Die Moschusente hat ihren Ursprung in Mittel- und Südamerika, wo sie in bewaldeten Regionen mit Flüssen, Seen, Sümpfen und Mangrovenwäldern beheimatet ist. Dort bewohnt die Wildform diese tropischen Feuchtgebiete und ist ein Standvogel. Bereits in präkolumbianischer Zeit wurde sie von indianischen Völkern domestiziert. Im Jahr 1514 gelangte die Moschusente durch spanische Seefahrer erstmals nach Europa, von wo aus sie sich rasch weltweit als Hausgeflügel verbreitete. Die domestizierte Form ist unter vielen Namen bekannt, darunter Warzenente, Flugente, Stummente oder Barbarie-Ente. Die in Europa freilebenden Tiere sind hauptsächlich von diesen Haustierformen abstammende Neozoen.
Aussehen und Merkmale
Die Moschusente ist eine relativ große Gründelente und weist einen ausgeprägten Geschlechtsdimorphismus auf: Die Männchen (Erpel) sind deutlich größer und schwerer als die Weibchen. Ein Erpel kann eine Körperlänge von 66 bis 84 cm und ein Gewicht von bis zu 7 kg erreichen, während die Ente mit etwa 64 cm Länge und ca. 3 kg Gewicht wesentlich kleiner ist. Die Flügelspannweite der Männchen kann bis zu 1,20 Meter betragen.

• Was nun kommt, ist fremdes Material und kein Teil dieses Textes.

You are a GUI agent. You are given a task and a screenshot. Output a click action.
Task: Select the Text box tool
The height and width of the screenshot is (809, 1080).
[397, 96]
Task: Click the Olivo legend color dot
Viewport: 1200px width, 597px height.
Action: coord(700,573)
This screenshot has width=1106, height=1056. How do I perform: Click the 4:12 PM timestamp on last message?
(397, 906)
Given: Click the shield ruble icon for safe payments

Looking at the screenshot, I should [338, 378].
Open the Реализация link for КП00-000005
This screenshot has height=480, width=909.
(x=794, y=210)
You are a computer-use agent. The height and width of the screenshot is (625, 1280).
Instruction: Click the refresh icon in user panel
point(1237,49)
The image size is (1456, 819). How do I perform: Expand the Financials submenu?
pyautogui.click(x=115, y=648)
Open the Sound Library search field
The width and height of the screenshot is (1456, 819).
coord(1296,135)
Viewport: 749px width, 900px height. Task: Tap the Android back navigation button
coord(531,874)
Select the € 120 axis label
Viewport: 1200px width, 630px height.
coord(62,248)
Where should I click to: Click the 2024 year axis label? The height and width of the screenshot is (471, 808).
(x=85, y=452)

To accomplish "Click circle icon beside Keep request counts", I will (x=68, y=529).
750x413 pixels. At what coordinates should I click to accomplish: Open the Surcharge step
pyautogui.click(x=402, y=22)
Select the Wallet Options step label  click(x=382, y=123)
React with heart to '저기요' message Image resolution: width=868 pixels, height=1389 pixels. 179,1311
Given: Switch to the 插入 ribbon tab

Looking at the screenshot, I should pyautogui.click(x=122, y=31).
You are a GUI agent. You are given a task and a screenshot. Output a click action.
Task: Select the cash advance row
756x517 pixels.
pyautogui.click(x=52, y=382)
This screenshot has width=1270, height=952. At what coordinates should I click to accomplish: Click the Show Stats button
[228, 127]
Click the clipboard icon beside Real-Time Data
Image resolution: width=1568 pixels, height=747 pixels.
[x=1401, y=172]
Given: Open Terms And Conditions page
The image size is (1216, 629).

Charakteristisch für die Moschusente, insbesondere für den Erpel, ist das unbefiederte Gesicht, das mit warzenartigen Wülsten, den sogenannten Karunkeln oder Warzen, bedeckt ist. Diese Hautpartien, die auch einen fleischigen Stirnhöcker über dem Schnabel bilden, sind auffällig rot oder schwarz gefärbt und verleihen der Art ihren Beinamen Warzenente. Die Wildform besitzt ein überwiegend dunkelgraues bis fast schwärzliches Gefieder, das in der Sonne metallisch, oft grünlich oder purpurn, schimmert. Die domestizierten Haustierformen sind jedoch in zahlreichen Farbvarianten, von Weiß über Blau bis zu gescheckten Mustern, verbreitet. Die Moschusente gehört zu den eher stillen Wasservögeln, was ihr auch den Namen Stummente eingebracht hat, da sie keine lauten Rufe, sondern höchstens ein leises Zischen von sich gibt.
Lebensweise und Fortpflanzung
Moschusenten sind gute Flieger und Kletterer. Die Nahrungssuche erfolgt bevorzugt in den frühen Morgen- und Abendstunden. Als Brutplätze nutzt die Moschusente in der Wildnis typischerweise Baumhöhlen oder alte Nester anderer Vögel, aber auch dichte Bodenvegetation.
Die Ente legt eine beträchtliche Anzahl von Eiern, wobei Gelege von 8 bis zu 21 Eiern vorkommen können. Die Brutdauer ist mit etwa 35 Tagen länger als bei den meisten anderen Entenarten. Die Brut und die anschließende Aufzucht der Jungen werden ausschließlich vom Weibchen übernommen. Die geschlüpften Küken sind Nestflüchter und verlassen das Nest unmittelbar nach dem Schlüpfen mit einem Sprung in die Tiefe. Die Moschusente geht außerhalb der Brutzeit paarweise oder in kleinen Gruppen auf Nahrungssuche.
Ernährung und Wirtschaftliche Bedeutung
Die Moschusente ist ein vielseitiger Allesfresser. Ihr Speiseplan umfasst pflanzliche Kost wie Gräser, Wasserpflanzen, Samen und Baumfrüchte. Sie gründelt im Flachwasser nach Nahrung und sucht auch an Land. Insbesondere in der Brutzeit oder wenn der Nährstoffbedarf hoch ist, wird die Nahrung durch tierische Komponenten ergänzt, zu denen Insekten, Würmer, Schnecken, kleine Reptilien und Fische zählen.
Die domestizierte Haus-Moschusente ist vor allem aufgrund ihres schmackhaften Fleisches von wirtschaftlicher Bedeutung. Das Fleisch gilt als zart und saftig mit einem erkennbaren Wildgeschmack und weist im Vergleich zu nordischen Entenrassen einen höheren Fleisch- und geringeren Fettanteil auf. Die Enten werden auch zur Eierproduktion gehalten und wurden früher wegen ihrer Eigenschaft, Insekten zu vertilgen, geschätzt.